> _Saved entries_:
Start of Block

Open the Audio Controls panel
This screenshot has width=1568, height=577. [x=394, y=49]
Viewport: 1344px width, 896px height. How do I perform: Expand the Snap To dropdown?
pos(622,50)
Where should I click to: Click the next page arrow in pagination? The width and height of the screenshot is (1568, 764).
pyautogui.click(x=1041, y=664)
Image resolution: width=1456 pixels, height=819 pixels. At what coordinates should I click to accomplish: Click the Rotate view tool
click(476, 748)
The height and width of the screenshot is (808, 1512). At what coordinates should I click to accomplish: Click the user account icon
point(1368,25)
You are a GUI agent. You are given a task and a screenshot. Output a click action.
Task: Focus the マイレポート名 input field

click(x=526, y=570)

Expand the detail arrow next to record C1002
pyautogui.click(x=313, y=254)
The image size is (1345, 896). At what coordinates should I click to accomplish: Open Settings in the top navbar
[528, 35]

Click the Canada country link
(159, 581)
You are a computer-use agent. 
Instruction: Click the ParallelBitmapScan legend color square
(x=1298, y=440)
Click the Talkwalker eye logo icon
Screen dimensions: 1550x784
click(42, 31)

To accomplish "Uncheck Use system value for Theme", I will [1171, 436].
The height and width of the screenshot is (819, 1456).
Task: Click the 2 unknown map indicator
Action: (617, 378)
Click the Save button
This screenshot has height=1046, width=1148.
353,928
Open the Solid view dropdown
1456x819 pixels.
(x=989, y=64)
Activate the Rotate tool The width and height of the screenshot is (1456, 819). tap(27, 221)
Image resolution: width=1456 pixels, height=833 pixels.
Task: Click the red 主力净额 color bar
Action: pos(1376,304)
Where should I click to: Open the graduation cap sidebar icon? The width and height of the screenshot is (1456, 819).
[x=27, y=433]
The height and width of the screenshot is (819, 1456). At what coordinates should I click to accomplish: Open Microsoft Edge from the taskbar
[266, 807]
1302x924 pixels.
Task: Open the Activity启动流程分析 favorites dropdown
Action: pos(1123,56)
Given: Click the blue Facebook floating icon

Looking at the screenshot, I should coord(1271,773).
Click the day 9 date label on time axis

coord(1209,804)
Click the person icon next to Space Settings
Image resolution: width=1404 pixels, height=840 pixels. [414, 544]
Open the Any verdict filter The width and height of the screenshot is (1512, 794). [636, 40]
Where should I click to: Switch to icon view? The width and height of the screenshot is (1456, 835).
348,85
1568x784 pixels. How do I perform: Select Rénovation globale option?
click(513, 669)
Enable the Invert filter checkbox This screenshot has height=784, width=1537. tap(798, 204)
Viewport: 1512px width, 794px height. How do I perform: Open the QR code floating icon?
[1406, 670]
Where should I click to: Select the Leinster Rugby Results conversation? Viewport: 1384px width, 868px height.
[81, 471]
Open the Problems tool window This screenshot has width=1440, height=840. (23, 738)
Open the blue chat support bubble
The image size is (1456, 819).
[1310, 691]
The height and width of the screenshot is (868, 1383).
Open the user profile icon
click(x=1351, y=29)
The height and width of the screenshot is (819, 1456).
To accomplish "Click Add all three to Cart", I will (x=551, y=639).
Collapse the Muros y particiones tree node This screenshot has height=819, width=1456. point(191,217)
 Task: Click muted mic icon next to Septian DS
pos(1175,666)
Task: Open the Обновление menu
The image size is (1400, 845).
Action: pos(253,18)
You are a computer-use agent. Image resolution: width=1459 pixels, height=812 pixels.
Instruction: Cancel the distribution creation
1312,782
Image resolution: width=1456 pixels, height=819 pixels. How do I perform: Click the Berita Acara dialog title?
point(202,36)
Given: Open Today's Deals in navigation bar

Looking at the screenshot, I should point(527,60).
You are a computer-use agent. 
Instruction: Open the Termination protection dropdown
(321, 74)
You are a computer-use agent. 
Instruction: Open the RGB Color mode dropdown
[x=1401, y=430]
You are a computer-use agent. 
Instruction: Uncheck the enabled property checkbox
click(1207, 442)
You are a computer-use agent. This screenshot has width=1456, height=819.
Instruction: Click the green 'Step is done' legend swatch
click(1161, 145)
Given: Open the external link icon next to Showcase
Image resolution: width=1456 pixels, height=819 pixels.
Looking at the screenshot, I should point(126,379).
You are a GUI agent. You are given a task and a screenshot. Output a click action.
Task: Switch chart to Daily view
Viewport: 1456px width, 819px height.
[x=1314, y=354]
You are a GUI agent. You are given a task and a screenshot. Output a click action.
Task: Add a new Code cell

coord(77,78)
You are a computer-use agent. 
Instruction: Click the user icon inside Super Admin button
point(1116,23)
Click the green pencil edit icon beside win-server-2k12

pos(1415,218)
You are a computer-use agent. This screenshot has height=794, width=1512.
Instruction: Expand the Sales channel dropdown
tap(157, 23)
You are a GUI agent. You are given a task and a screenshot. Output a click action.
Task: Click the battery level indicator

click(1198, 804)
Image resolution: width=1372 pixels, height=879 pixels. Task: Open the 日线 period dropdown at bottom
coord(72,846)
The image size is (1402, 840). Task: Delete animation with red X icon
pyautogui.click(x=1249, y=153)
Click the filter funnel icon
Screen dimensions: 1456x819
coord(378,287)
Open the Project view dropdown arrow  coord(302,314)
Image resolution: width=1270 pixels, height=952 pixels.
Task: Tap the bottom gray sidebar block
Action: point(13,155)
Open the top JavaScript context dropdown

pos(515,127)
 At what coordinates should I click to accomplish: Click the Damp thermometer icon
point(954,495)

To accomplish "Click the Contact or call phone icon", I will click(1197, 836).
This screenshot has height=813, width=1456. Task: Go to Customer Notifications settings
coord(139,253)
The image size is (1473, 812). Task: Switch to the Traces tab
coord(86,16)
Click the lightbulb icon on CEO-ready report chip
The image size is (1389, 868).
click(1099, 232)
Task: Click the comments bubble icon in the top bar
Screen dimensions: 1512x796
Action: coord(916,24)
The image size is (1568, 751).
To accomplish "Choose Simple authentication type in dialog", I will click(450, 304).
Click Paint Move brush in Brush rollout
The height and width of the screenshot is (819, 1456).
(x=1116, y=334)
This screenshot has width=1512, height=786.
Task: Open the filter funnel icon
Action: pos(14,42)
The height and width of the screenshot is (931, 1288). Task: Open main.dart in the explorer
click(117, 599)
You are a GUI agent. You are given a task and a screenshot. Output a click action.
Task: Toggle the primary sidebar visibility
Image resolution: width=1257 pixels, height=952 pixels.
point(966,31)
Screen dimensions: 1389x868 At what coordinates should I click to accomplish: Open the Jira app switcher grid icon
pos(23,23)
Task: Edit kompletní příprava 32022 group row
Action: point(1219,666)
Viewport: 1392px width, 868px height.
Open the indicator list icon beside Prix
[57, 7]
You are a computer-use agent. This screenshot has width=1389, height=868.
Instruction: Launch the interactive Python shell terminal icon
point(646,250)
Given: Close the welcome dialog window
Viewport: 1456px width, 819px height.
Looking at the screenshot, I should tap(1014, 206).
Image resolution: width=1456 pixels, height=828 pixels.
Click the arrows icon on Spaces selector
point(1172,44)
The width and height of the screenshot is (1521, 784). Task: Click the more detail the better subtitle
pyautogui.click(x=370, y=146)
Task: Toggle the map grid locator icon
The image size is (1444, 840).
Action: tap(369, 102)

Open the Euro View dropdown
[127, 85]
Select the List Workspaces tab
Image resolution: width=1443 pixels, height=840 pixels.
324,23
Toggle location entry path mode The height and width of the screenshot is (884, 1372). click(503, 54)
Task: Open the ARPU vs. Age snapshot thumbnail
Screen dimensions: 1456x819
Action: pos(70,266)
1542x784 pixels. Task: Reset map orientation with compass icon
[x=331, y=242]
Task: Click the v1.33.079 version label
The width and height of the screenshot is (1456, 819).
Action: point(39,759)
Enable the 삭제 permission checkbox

End of Block

> _Exercise directions_:
All entries shown above should be duplicated without a single difference.

> _Response area_:
Open the Audio Controls panel
This screenshot has width=1568, height=577. [x=394, y=49]
Viewport: 1344px width, 896px height. How do I perform: Expand the Snap To dropdown?
pos(622,50)
Where should I click to: Click the next page arrow in pagination? The width and height of the screenshot is (1568, 764).
pyautogui.click(x=1041, y=664)
Image resolution: width=1456 pixels, height=819 pixels. At what coordinates should I click to accomplish: Click the Rotate view tool
click(476, 748)
The height and width of the screenshot is (808, 1512). At what coordinates should I click to accomplish: Click the user account icon
point(1368,25)
You are a GUI agent. You are given a task and a screenshot. Output a click action.
Task: Focus the マイレポート名 input field

click(x=526, y=570)

Expand the detail arrow next to record C1002
pyautogui.click(x=313, y=254)
The image size is (1345, 896). At what coordinates should I click to accomplish: Open Settings in the top navbar
[528, 35]

Click the Canada country link
(159, 581)
You are a computer-use agent. 
Instruction: Click the ParallelBitmapScan legend color square
(x=1298, y=440)
Click the Talkwalker eye logo icon
Screen dimensions: 1550x784
click(42, 31)

To accomplish "Uncheck Use system value for Theme", I will [1171, 436].
The height and width of the screenshot is (819, 1456).
Task: Click the 2 unknown map indicator
Action: (617, 378)
Click the Save button
This screenshot has height=1046, width=1148.
353,928
Open the Solid view dropdown
1456x819 pixels.
(x=989, y=64)
Activate the Rotate tool The width and height of the screenshot is (1456, 819). tap(27, 221)
Image resolution: width=1456 pixels, height=833 pixels.
Task: Click the red 主力净额 color bar
Action: pos(1376,304)
Where should I click to: Open the graduation cap sidebar icon? The width and height of the screenshot is (1456, 819).
[x=27, y=433]
The height and width of the screenshot is (819, 1456). At what coordinates should I click to accomplish: Open Microsoft Edge from the taskbar
[266, 807]
1302x924 pixels.
Task: Open the Activity启动流程分析 favorites dropdown
Action: pos(1123,56)
Given: Click the blue Facebook floating icon

Looking at the screenshot, I should coord(1271,773).
Click the day 9 date label on time axis

coord(1209,804)
Click the person icon next to Space Settings
Image resolution: width=1404 pixels, height=840 pixels. [414, 544]
Open the Any verdict filter The width and height of the screenshot is (1512, 794). [636, 40]
Where should I click to: Switch to icon view? The width and height of the screenshot is (1456, 835).
348,85
1568x784 pixels. How do I perform: Select Rénovation globale option?
click(513, 669)
Enable the Invert filter checkbox This screenshot has height=784, width=1537. tap(798, 204)
Viewport: 1512px width, 794px height. How do I perform: Open the QR code floating icon?
[1406, 670]
Where should I click to: Select the Leinster Rugby Results conversation? Viewport: 1384px width, 868px height.
[81, 471]
Open the Problems tool window This screenshot has width=1440, height=840. (23, 738)
Open the blue chat support bubble
The image size is (1456, 819).
[1310, 691]
The height and width of the screenshot is (868, 1383).
Open the user profile icon
click(x=1351, y=29)
The height and width of the screenshot is (819, 1456).
To accomplish "Click Add all three to Cart", I will (x=551, y=639).
Collapse the Muros y particiones tree node This screenshot has height=819, width=1456. point(191,217)
 Task: Click muted mic icon next to Septian DS
pos(1175,666)
Task: Open the Обновление menu
The image size is (1400, 845).
Action: pos(253,18)
You are a computer-use agent. Image resolution: width=1459 pixels, height=812 pixels.
Instruction: Cancel the distribution creation
1312,782
Image resolution: width=1456 pixels, height=819 pixels. How do I perform: Click the Berita Acara dialog title?
point(202,36)
Given: Open Today's Deals in navigation bar

Looking at the screenshot, I should point(527,60).
You are a computer-use agent. 
Instruction: Open the Termination protection dropdown
(321, 74)
You are a computer-use agent. 
Instruction: Open the RGB Color mode dropdown
[x=1401, y=430]
You are a computer-use agent. 
Instruction: Uncheck the enabled property checkbox
click(1207, 442)
You are a computer-use agent. This screenshot has width=1456, height=819.
Instruction: Click the green 'Step is done' legend swatch
click(1161, 145)
Given: Open the external link icon next to Showcase
Image resolution: width=1456 pixels, height=819 pixels.
Looking at the screenshot, I should point(126,379).
You are a GUI agent. You are given a task and a screenshot. Output a click action.
Task: Switch chart to Daily view
Viewport: 1456px width, 819px height.
[x=1314, y=354]
You are a GUI agent. You are given a task and a screenshot. Output a click action.
Task: Add a new Code cell

coord(77,78)
You are a computer-use agent. 
Instruction: Click the user icon inside Super Admin button
point(1116,23)
Click the green pencil edit icon beside win-server-2k12

pos(1415,218)
You are a computer-use agent. This screenshot has height=794, width=1512.
Instruction: Expand the Sales channel dropdown
tap(157, 23)
You are a GUI agent. You are given a task and a screenshot. Output a click action.
Task: Click the battery level indicator

click(1198, 804)
Image resolution: width=1372 pixels, height=879 pixels. Task: Open the 日线 period dropdown at bottom
coord(72,846)
The image size is (1402, 840). Task: Delete animation with red X icon
pyautogui.click(x=1249, y=153)
Click the filter funnel icon
Screen dimensions: 1456x819
coord(378,287)
Open the Project view dropdown arrow  coord(302,314)
Image resolution: width=1270 pixels, height=952 pixels.
Task: Tap the bottom gray sidebar block
Action: point(13,155)
Open the top JavaScript context dropdown

pos(515,127)
 At what coordinates should I click to accomplish: Click the Damp thermometer icon
point(954,495)

To accomplish "Click the Contact or call phone icon", I will click(1197, 836).
This screenshot has height=813, width=1456. Task: Go to Customer Notifications settings
coord(139,253)
The image size is (1473, 812). Task: Switch to the Traces tab
coord(86,16)
Click the lightbulb icon on CEO-ready report chip
The image size is (1389, 868).
click(1099, 232)
Task: Click the comments bubble icon in the top bar
Screen dimensions: 1512x796
Action: coord(916,24)
The image size is (1568, 751).
To accomplish "Choose Simple authentication type in dialog", I will click(450, 304).
Click Paint Move brush in Brush rollout
The height and width of the screenshot is (819, 1456).
(x=1116, y=334)
This screenshot has width=1512, height=786.
Task: Open the filter funnel icon
Action: pos(14,42)
The height and width of the screenshot is (931, 1288). Task: Open main.dart in the explorer
click(117, 599)
You are a GUI agent. You are given a task and a screenshot. Output a click action.
Task: Toggle the primary sidebar visibility
Image resolution: width=1257 pixels, height=952 pixels.
point(966,31)
Screen dimensions: 1389x868 At what coordinates should I click to accomplish: Open the Jira app switcher grid icon
pos(23,23)
Task: Edit kompletní příprava 32022 group row
Action: point(1219,666)
Viewport: 1392px width, 868px height.
Open the indicator list icon beside Prix
[57, 7]
You are a computer-use agent. This screenshot has width=1389, height=868.
Instruction: Launch the interactive Python shell terminal icon
point(646,250)
Given: Close the welcome dialog window
Viewport: 1456px width, 819px height.
Looking at the screenshot, I should tap(1014, 206).
Image resolution: width=1456 pixels, height=828 pixels.
Click the arrows icon on Spaces selector
point(1172,44)
The width and height of the screenshot is (1521, 784). Task: Click the more detail the better subtitle
pyautogui.click(x=370, y=146)
Task: Toggle the map grid locator icon
The image size is (1444, 840).
Action: tap(369, 102)

Open the Euro View dropdown
[127, 85]
Select the List Workspaces tab
Image resolution: width=1443 pixels, height=840 pixels.
324,23
Toggle location entry path mode The height and width of the screenshot is (884, 1372). click(503, 54)
Task: Open the ARPU vs. Age snapshot thumbnail
Screen dimensions: 1456x819
Action: pos(70,266)
1542x784 pixels. Task: Reset map orientation with compass icon
[x=331, y=242]
Task: Click the v1.33.079 version label
The width and height of the screenshot is (1456, 819).
Action: point(39,759)
Enable the 삭제 permission checkbox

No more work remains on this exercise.